Career journey: I began my studies in Scotland at the Royal Botanic Garden Edinburgh, with a diploma in Horticulture with Plantsmanship. It was my grounding within the industry. I then did work experience with Kew’s tree unit and climbed with the team for the first time in 2018. I was hooked. I was offered a two-year apprenticeship within the team and began my training to become a climbing arborist. In 2021, I became a full-time climbing arborist for Kew.
Favourite landscape: Benmore Botanic Gardens in Argyllshire, Scotland. Avenues of giant redwoods line the way to mountain slopes clothed in Chilean and Chinese species. While the weather is often ‘dreich’, the glow of a ruby-leaved acer in the mist will stay with you for a lifetime.
Biggest challenge facing gardeners today: Land-based industries such as horticulture and arboriculture are often perceived as being poorly remunerated, and many people are put off by this. I believe that a job outdoors offers more mental and physical wealth than any other vocation and we should be advocating for this.
In what direction do you see horticulture heading? Women have been, and continue to be, hugely successful within horticulture, and this has inspired many others to grow and learn within the industry. Arboriculture is still predominantly a male-led industry, although this is slowly changing, along with the associated stigma that it’s all just a testosterone-fuelled chainsaw frenzy. I’d like to raise awareness of it as an accessible profession for women and ensure that schoolchildren learn that it’s available to them as a career. It’s my dream job, but it took a while to realise it existed, and I want to change this for future generations.

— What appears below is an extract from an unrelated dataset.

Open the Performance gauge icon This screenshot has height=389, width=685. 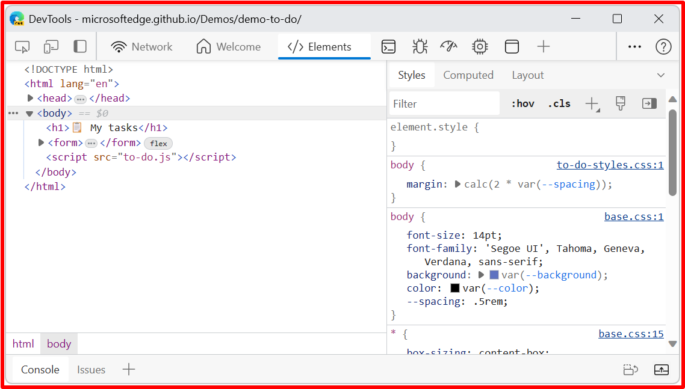point(448,46)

How do you remind yourself what needs doing next? All of the trees at Kew are mapped by their GPS location and stored on an app used by the tree unit. Each tree has a stored history (collection date, past pruning works and so on) alongside a maintenance schedule. Tasks mainly consist of dead wooding; we climb the tree to give it an aerial inspection, looking at overall health and removing any dead or diseased material.